DATA SECTION Block Start
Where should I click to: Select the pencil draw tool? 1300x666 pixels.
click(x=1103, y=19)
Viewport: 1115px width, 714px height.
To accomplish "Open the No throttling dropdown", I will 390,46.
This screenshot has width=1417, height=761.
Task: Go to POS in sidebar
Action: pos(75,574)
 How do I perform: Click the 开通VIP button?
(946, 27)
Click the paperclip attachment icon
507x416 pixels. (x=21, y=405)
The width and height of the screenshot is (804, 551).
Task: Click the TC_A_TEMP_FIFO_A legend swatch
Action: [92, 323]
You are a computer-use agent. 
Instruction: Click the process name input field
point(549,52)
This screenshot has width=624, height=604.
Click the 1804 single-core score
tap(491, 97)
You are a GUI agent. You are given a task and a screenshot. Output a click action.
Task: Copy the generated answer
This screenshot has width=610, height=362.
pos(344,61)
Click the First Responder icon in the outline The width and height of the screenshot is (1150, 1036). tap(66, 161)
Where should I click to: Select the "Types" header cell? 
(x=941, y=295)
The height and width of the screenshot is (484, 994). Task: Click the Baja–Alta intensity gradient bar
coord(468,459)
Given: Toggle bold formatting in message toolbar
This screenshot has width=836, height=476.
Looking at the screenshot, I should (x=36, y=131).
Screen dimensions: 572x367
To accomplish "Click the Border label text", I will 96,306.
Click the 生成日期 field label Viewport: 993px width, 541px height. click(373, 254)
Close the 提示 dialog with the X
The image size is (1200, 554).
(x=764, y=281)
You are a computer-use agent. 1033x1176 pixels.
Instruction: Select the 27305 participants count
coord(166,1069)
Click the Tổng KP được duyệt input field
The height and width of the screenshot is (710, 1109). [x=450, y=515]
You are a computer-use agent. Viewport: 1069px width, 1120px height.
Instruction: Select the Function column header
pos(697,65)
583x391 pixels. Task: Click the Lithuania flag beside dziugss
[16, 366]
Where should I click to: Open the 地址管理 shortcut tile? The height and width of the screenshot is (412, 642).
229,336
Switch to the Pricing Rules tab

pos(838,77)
DATA SECTION Block End
**WORK REQUIRED**
In the entries above, which lines hold the word "computer"? Copy them out.

**WORKED SOLUTION**
You are a computer-use agent. 
You are a computer-use agent. 1033x1176 pixels.
You are a computer-use agent. Viewport: 1069px width, 1120px height.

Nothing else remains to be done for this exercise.